SALAM PAPUA (TIMIKA) – Meski kondisi gedung dan fasilitas masih terbatas serta kerap terganggu konflik antarkelompok, pendidikan bagi para siswa di SMP Negeri 9 Distrik Kwamki Narama tetap berjalan berkat komitmen kepala sekolah dan para guru.

Kepala SMPN 9 Kwamki Narama Mimika, Martha Welma Benamen, S.Pd., menyatakan bangunan sekolah dan sarana penunjang pendidikan saat ini masih jauh dari memadai. Sekolah tersebut belum memiliki pagar, lapangan olahraga, perpustakaan, maupun laboratorium IPA.

“Silakan lihat sendiri kondisi gedung dan fasilitasnya, boleh dibilang belum cukup. Harapan kami, Pemkab bisa menyalurkan bantuan,” ujarnya saat dikunjungi Salampapua.com, Jumat (24/4/2026).

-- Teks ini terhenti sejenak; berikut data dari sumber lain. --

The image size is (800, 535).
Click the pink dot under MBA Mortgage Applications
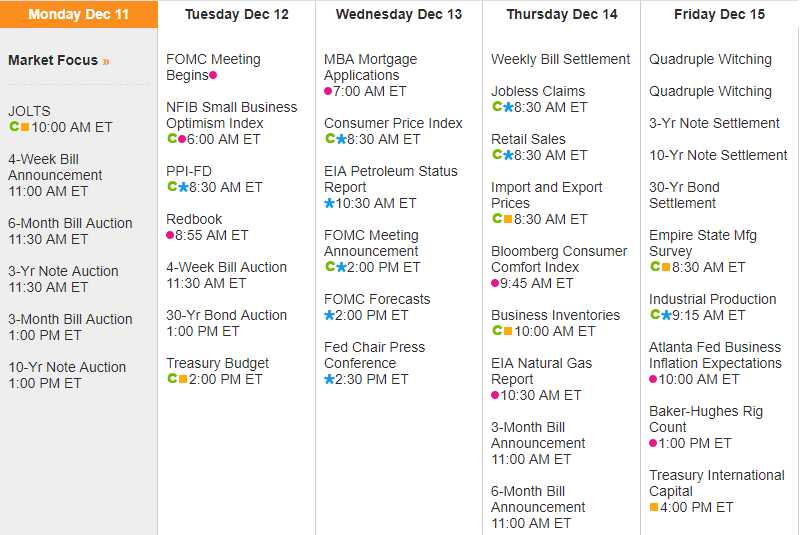(328, 91)
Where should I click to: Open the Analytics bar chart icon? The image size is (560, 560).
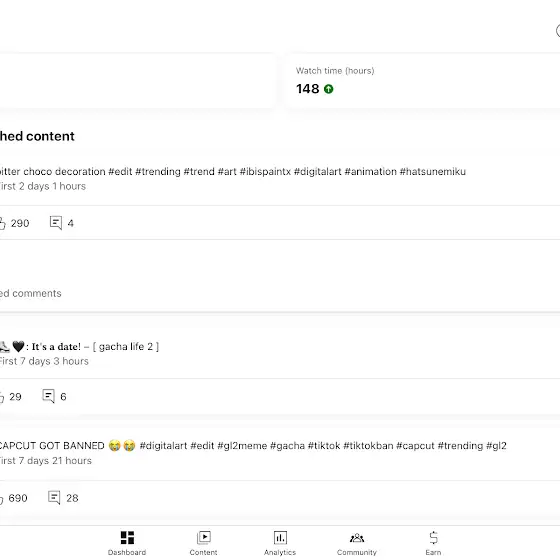tap(280, 538)

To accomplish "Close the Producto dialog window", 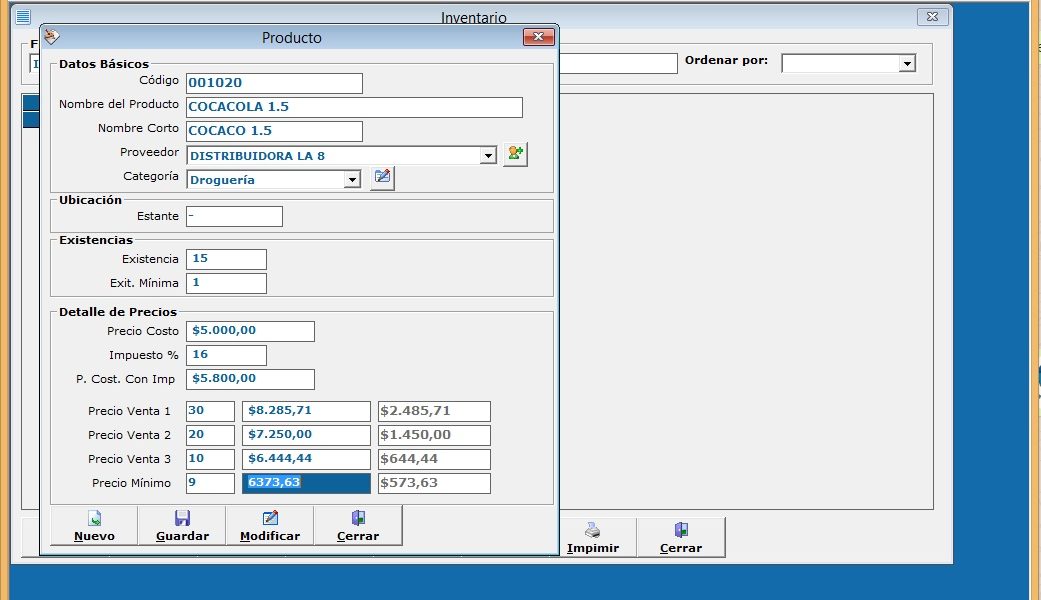I will click(x=538, y=38).
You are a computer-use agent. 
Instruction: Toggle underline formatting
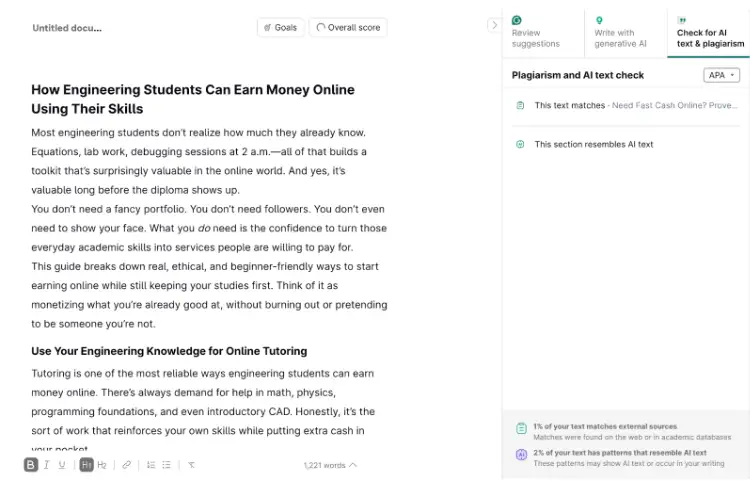(x=62, y=465)
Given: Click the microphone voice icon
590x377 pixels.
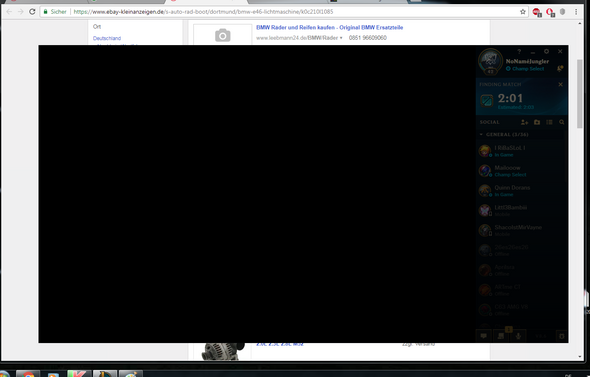Looking at the screenshot, I should pyautogui.click(x=519, y=336).
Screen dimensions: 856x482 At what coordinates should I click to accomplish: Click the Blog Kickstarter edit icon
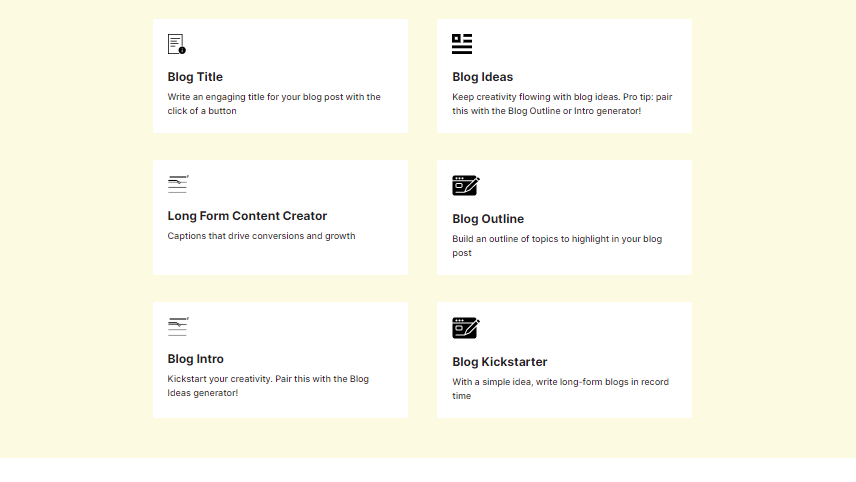pos(466,328)
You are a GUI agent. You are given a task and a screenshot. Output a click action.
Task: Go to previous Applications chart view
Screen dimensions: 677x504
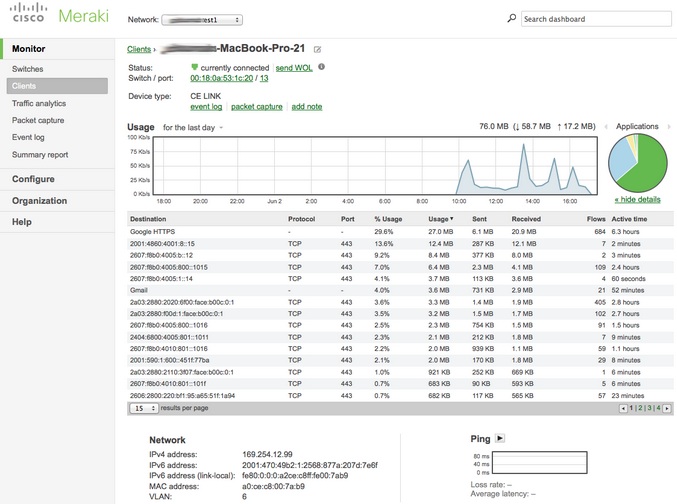(x=606, y=127)
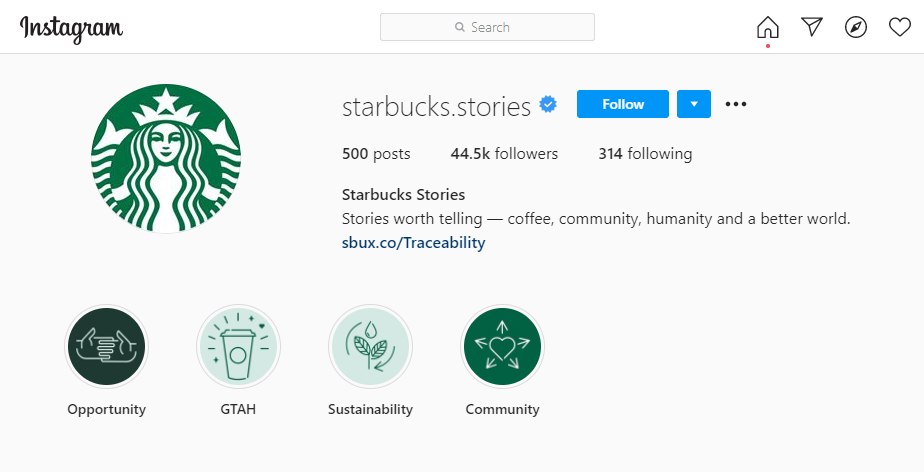
Task: Expand suggested accounts dropdown arrow
Action: (x=694, y=104)
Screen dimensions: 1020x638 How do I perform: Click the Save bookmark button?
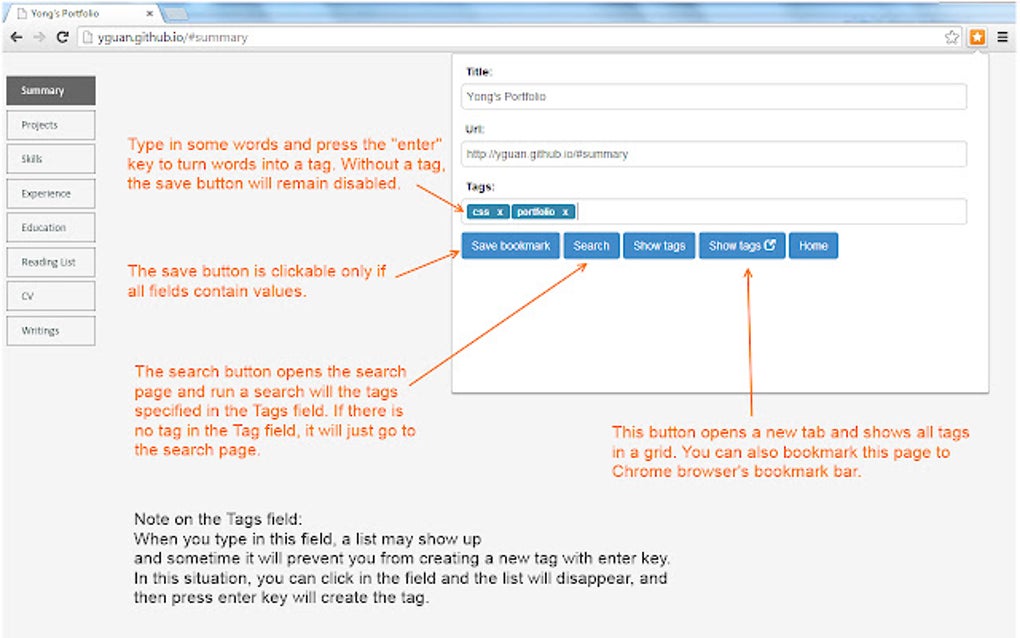(510, 245)
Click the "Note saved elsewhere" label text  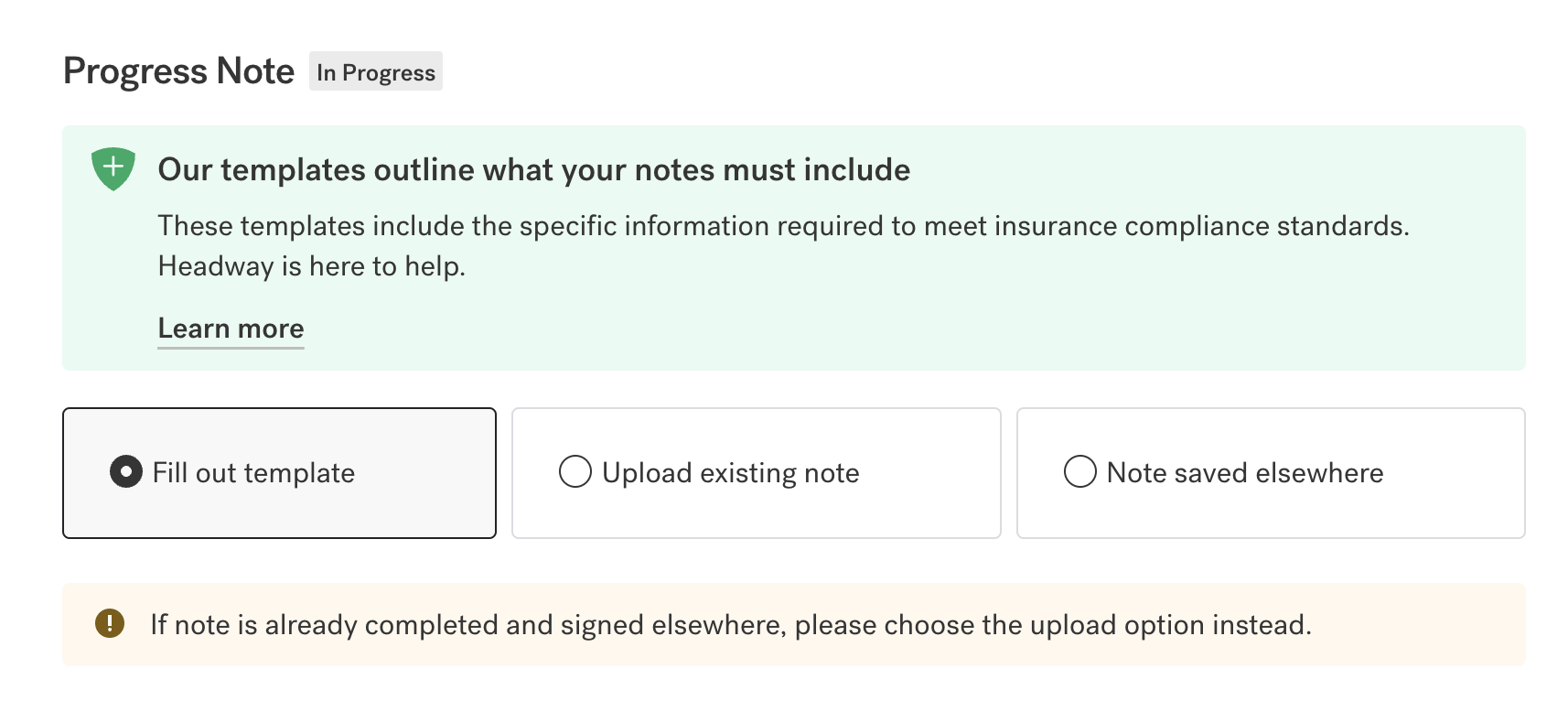[x=1244, y=473]
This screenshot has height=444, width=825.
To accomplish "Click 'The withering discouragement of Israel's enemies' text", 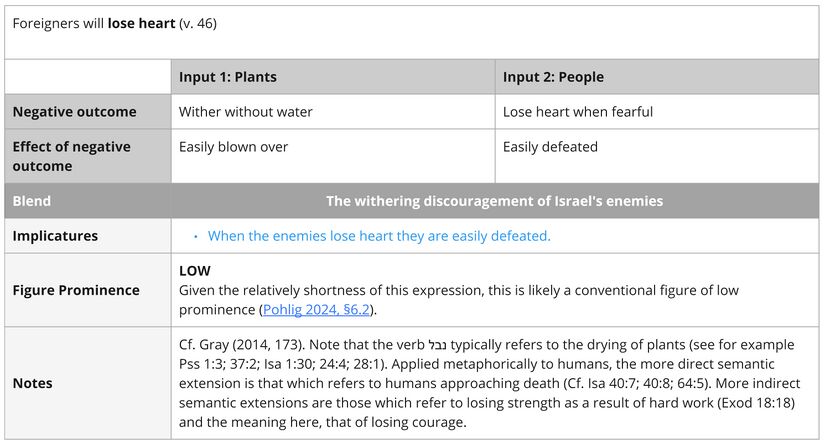I will pyautogui.click(x=494, y=201).
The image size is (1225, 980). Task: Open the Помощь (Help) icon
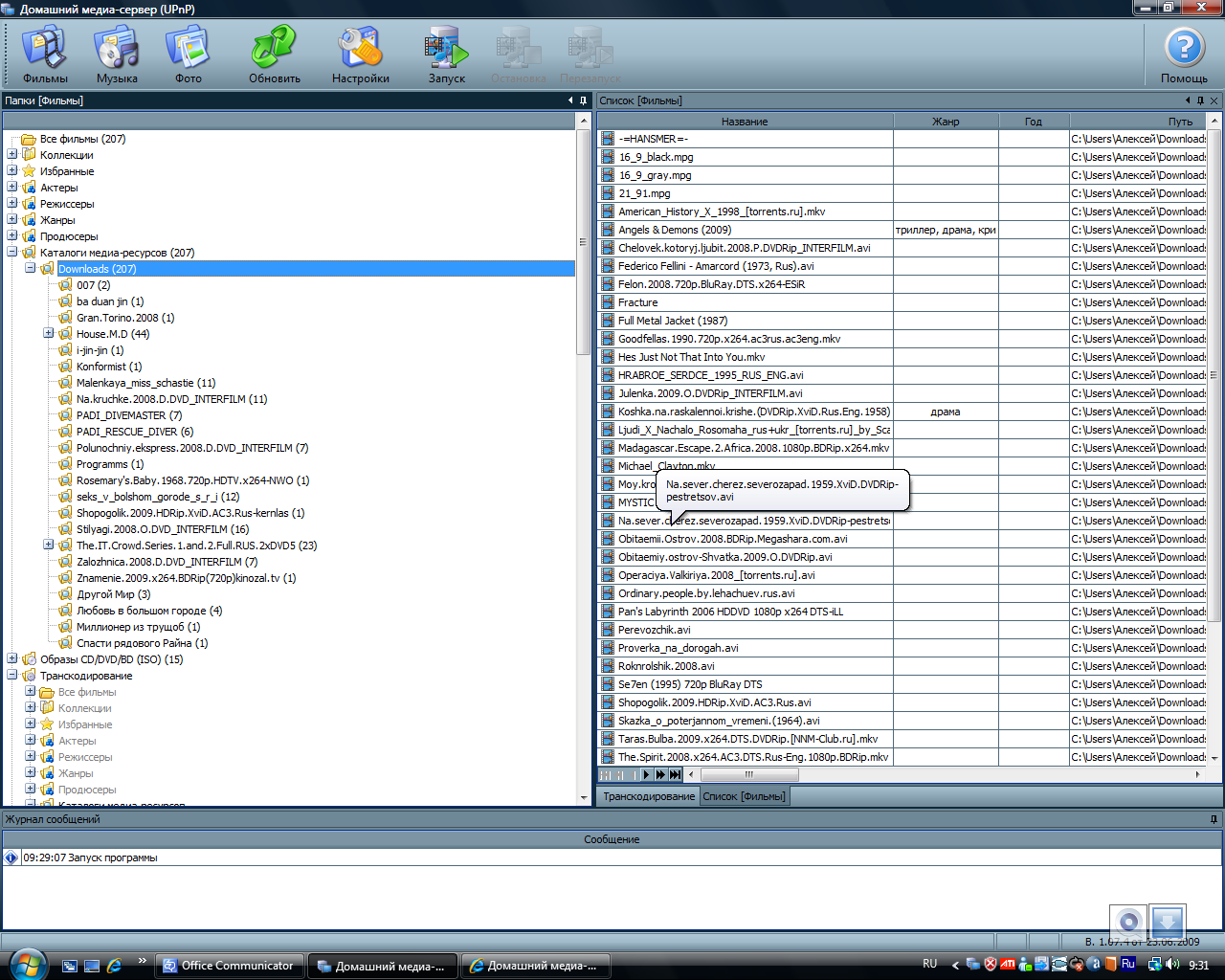coord(1184,55)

Meski demikian, secara kualitas tenaga pendidik di sekolah itu dinilai memadai. Seluruh guru telah memenuhi sertifikasi kompetensi dari tingkat provinsi maupun pusat. Selain itu, walaupun berada di wilayah pinggiran, SMPN 9 tercatat dalam data Kementerian Pendidikan sebagai salah satu sekolah yang aktif menjalankan kurikulum.

“Sekolah ini masuk dalam daftar sekolah yang paling aktif, khusus di wilayah pinggiran,” katanya.

Saat ini jumlah siswa tercatat sebanyak 120 orang dan sebagian besar berdomisili di kampung-kampung yang kerap mengalami konflik antarkelompok.

Dalam situasi tersebut, para guru tetap berupaya mendatangi rumah siswa untuk melakukan absensi sekaligus memberikan materi pembelajaran agar proses belajar tidak terhenti.

“Kami punya sistem atasi masalah tanpa masalah, jadi guru-guru tetap datangi rumah masing-masing anak yang berada di lokasi konflik. Kami tidak mau anak-anak kami ketinggalan pelajaran,” ucapnya.